# Exercise requirements:
How many lines of the listing below hold the word "Open"? Answer with the number alone.

- - - - - - -

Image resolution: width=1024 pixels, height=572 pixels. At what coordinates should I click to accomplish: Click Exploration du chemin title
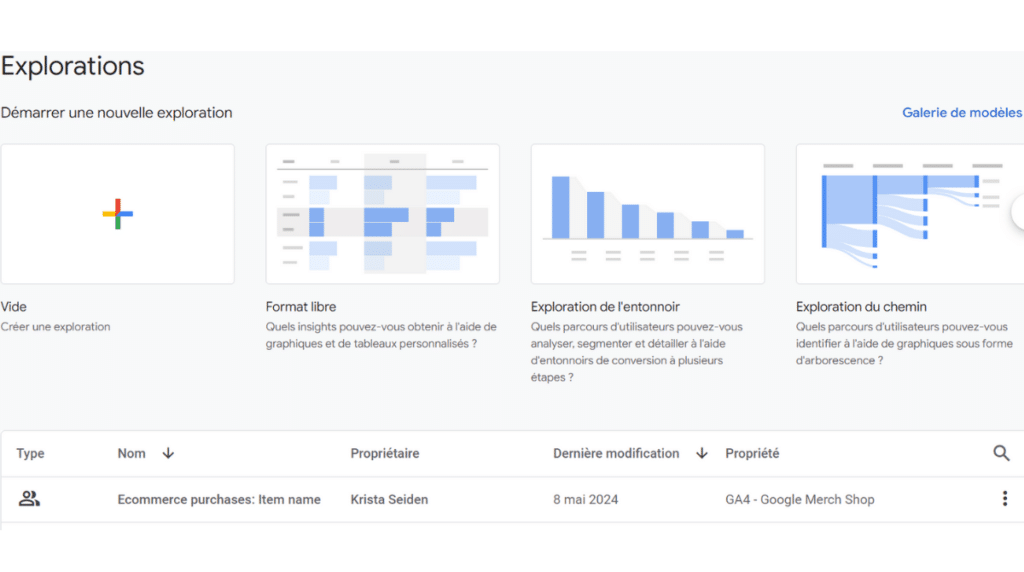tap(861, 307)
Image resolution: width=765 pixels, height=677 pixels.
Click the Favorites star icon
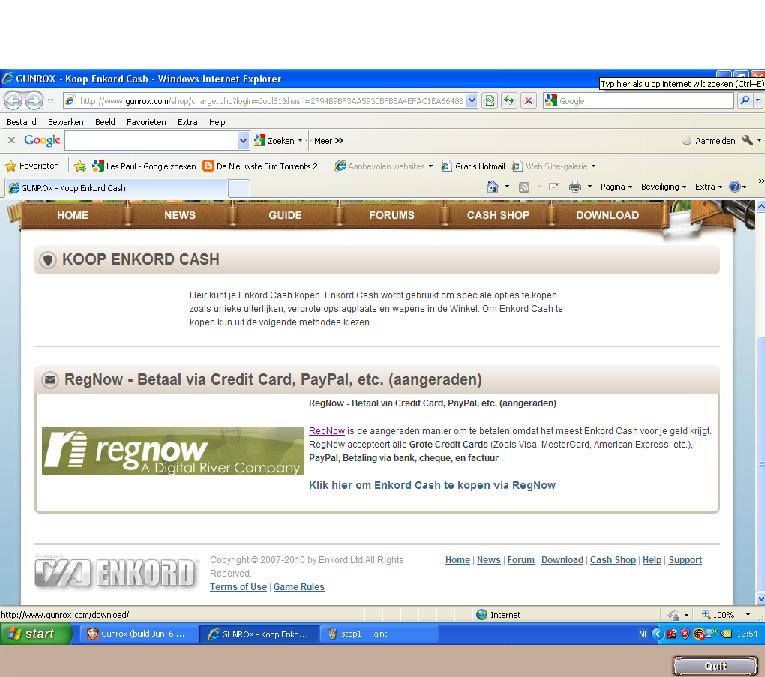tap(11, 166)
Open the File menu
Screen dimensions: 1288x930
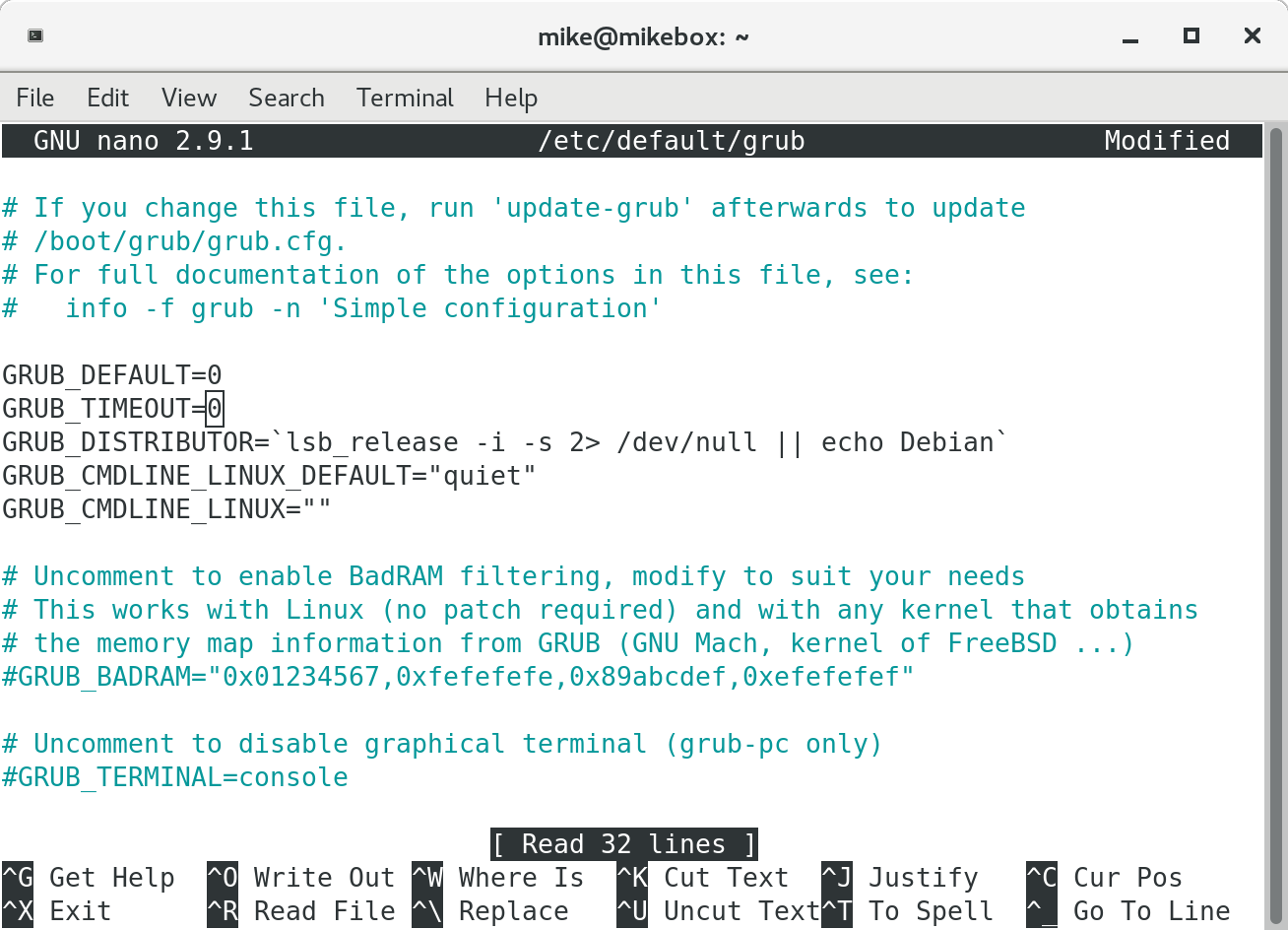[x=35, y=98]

- - - - - - -

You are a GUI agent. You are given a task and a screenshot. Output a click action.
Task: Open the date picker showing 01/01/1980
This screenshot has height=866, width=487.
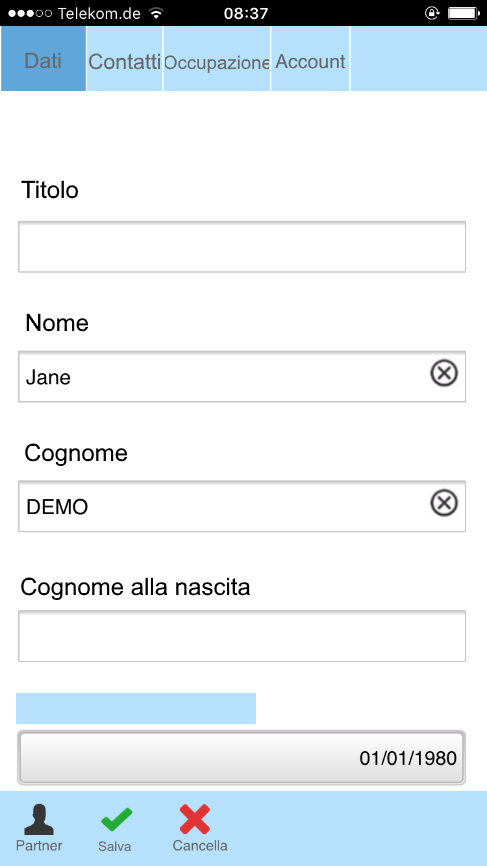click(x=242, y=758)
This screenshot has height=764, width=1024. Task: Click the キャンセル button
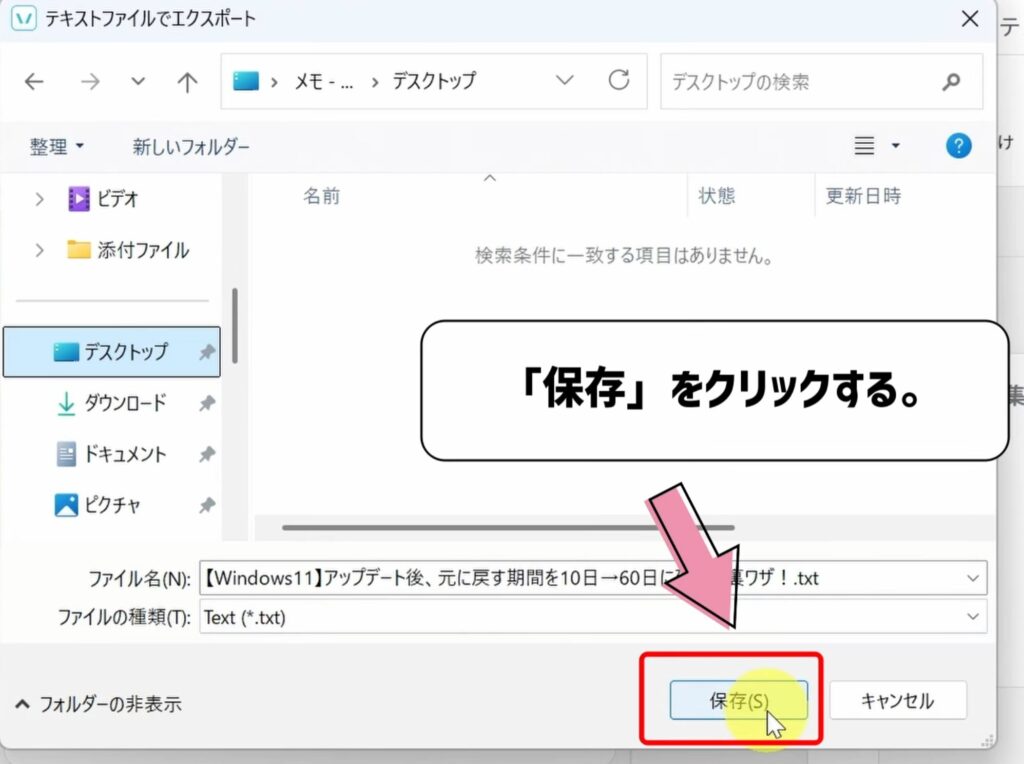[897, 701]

- - - - - - -

# Exercise result:
2